13C-NMR study of the inhibition of δ-chymotrypsin by a tripeptide-glyoxal inhibitor

Abstract

A new inhibitor, Z-Ala-Pro-Phe-glyoxal (where Z is benzyloxycarbonyl),has been synthesized and shown to be a competitive inhibitor of δ-chymotrypsin, with a Ki of 25±8nM at pH7.0 and 25°C. Z-Ala-Pro-[1-13C]Phe-glyoxal and Z-Ala-Pro-[2-13C]Phe-glyoxal have been synthesized, and 13C-NMR has been used to determine how they interact with δ-chymotrypsin.
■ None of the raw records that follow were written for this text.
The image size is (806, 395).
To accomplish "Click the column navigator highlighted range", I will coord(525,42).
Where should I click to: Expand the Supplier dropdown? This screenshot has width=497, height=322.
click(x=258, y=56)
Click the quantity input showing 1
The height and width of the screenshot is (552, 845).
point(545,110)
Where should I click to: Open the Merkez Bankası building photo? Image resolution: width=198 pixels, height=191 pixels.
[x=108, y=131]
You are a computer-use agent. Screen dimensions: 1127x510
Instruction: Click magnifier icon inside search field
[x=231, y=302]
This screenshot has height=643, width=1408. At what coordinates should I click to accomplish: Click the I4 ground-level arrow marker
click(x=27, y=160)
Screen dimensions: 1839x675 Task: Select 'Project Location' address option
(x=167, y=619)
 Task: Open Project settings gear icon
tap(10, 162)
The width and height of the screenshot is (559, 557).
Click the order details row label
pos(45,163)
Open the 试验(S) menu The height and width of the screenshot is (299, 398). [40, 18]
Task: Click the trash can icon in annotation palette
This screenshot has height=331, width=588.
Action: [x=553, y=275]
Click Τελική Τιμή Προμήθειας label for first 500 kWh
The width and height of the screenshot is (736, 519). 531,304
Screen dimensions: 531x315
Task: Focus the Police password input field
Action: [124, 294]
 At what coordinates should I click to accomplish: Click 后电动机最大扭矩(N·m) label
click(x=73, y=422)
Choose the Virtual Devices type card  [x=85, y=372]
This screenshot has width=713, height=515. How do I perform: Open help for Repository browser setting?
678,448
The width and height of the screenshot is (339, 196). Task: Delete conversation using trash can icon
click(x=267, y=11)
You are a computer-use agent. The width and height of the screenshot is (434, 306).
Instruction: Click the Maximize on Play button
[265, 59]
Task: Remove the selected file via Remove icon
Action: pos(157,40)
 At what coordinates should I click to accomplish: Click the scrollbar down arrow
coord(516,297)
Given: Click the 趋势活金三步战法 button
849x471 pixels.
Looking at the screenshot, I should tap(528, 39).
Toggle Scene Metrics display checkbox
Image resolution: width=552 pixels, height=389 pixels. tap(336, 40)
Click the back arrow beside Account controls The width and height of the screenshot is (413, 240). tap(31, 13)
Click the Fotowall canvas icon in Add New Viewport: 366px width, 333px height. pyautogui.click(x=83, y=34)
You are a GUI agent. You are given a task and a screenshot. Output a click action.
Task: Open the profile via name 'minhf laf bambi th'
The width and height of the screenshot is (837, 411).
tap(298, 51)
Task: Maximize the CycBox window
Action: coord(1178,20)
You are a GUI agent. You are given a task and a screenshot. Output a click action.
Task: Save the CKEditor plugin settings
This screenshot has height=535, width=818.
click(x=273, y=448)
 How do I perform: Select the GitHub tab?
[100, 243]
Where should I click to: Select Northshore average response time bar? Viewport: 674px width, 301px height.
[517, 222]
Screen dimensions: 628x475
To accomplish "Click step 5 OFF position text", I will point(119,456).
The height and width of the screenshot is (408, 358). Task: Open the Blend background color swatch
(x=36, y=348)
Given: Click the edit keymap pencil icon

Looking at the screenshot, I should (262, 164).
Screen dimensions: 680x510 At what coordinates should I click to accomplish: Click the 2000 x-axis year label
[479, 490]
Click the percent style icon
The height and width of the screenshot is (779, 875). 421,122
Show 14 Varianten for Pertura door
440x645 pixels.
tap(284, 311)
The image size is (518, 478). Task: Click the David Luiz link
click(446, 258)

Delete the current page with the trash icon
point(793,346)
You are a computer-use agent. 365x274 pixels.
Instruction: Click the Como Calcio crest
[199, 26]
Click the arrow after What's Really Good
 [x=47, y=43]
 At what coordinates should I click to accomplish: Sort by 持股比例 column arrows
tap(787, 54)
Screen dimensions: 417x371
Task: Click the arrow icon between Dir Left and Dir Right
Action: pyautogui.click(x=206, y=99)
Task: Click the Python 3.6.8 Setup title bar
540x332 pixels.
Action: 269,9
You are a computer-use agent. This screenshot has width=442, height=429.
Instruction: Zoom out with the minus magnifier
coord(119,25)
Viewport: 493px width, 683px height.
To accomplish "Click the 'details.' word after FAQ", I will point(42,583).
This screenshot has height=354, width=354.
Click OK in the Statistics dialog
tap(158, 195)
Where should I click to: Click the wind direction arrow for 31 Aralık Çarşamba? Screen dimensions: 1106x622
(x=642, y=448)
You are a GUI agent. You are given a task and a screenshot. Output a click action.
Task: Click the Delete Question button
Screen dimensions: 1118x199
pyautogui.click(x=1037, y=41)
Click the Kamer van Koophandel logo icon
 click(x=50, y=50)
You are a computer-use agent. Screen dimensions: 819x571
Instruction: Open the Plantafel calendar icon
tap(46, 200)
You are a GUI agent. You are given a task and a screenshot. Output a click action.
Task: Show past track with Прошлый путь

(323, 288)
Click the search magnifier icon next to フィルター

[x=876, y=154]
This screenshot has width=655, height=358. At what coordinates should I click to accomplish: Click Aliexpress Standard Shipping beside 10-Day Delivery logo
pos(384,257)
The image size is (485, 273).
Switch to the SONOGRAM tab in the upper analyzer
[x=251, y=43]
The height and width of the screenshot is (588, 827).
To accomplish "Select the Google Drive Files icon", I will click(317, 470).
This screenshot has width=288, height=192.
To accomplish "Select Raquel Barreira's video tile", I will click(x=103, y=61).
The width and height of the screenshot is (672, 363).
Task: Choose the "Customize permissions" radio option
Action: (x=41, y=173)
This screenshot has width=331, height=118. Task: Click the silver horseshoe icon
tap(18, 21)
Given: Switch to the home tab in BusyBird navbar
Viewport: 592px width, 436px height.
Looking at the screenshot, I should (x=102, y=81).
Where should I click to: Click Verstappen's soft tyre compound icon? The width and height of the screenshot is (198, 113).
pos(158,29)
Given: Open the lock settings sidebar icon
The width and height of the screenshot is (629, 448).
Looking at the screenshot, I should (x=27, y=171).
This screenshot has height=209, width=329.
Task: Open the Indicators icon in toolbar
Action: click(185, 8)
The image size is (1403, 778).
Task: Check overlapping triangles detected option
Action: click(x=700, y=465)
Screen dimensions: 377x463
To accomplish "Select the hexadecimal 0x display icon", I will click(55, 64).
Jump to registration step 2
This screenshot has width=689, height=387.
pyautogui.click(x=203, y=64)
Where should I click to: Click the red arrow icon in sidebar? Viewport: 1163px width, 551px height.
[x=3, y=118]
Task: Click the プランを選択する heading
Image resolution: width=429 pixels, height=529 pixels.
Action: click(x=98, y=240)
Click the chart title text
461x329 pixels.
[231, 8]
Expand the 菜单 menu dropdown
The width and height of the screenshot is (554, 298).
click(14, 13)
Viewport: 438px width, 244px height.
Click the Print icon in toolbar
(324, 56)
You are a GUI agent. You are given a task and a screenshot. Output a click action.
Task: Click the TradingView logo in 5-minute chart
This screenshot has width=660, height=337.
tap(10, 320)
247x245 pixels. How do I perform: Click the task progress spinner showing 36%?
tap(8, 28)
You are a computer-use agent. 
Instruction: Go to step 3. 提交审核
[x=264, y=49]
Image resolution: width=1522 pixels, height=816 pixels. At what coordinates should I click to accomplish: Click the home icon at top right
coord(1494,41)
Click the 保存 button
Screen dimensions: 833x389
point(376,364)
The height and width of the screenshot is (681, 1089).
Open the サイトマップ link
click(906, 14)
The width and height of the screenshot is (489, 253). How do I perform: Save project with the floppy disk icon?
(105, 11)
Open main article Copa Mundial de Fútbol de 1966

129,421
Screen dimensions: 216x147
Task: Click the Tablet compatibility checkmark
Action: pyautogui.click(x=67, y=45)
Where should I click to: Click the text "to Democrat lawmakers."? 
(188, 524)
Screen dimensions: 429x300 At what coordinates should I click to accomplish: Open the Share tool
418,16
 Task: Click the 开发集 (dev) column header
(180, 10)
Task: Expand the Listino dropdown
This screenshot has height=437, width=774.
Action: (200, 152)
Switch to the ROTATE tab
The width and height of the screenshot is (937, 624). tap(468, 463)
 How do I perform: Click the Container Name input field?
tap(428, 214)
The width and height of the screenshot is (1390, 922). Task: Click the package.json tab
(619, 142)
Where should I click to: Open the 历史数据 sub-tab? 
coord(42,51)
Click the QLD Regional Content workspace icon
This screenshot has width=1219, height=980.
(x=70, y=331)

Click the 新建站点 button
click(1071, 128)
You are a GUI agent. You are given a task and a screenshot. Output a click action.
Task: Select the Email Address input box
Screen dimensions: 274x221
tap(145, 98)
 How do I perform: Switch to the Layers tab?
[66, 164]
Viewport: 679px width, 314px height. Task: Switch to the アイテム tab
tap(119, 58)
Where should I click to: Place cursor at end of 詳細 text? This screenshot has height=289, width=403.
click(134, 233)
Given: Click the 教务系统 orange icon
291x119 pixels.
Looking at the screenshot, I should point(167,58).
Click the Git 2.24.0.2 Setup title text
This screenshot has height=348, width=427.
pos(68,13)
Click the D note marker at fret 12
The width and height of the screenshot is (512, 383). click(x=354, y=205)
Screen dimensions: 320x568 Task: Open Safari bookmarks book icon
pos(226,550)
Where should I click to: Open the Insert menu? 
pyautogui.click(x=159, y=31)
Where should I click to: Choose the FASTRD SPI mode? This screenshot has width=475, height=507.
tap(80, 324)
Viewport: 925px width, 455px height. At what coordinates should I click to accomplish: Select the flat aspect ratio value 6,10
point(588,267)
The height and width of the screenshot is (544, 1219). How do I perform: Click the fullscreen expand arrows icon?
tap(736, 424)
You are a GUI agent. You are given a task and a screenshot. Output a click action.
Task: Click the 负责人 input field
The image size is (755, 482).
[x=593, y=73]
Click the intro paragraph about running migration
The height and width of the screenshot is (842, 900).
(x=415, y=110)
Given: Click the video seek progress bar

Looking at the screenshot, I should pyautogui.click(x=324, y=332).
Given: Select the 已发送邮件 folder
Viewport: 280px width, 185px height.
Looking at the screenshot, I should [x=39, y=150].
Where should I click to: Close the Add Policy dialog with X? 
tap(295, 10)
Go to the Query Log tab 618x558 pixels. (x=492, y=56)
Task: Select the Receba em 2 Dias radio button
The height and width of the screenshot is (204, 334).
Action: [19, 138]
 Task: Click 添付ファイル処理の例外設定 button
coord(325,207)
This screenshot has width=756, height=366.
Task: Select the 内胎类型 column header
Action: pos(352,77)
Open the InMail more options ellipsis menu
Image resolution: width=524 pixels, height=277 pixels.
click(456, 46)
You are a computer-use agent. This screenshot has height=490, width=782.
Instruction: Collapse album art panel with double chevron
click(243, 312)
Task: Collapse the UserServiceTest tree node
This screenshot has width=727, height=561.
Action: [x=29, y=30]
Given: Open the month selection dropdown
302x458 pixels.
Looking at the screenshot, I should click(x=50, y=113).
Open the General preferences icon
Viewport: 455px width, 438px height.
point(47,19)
Using Z-Ala-Pro-[2-13C]Phe-glyoxal we have detected a signal at 100.7p.p.m. which we assign to the tetrahedral adduct formed between the hydroxy group of Ser-195 and the 13C-enriched keto-carbon of the inhibitor. This signal is in a pH-dependent slow exchange with a signal at 107.6p.p.m. which depends on a pKa of ∼ 4.5, which we assign to oxyanion formation. Thus we are the first to detect an oxyanion pKa in a reversible chymotrypsin—inhibitor complex. A smaller titration shift of 100.7p.p.m. to 103.9p.p.m. with a pKa of ∼ 5.3 is also detected due to a rapid exchange process. This pKa is also detected with the Z-Ala-Pro-[1-13C]Phe-glyoxal inhibitor and gives a larger titration shift of 91.4p.p.m. to 97.3p.p.m., which we assign to the ionization of the hydrated aldehyde hydroxy groups of the enzyme-bound inhibitor. Protonation of the oxyanion in the oxyanion hole decreases the binding efficiency of the inhibitor. From this decrease in binding efficiency we estimate that oxyanion binding in the oxyanion hole reduces the oxyanion pKa by 1.3 pKa units. We calculate that the pKas of the oxyanions of the hemiketal and hydrated aldehyde moieties of the glyoxal inhibitor are both lowered by 6.4–6.9 pKa units on binding to chymotrypsin. Therefore we conclude that oxyanion binding in the oxyanion hole has only a minor role in decreasing the oxyanion pKa. We also investigate how the inhibitor breaks down at alkaline pH, and how it breaks down at neutral pH in the presence of chymotrypsin.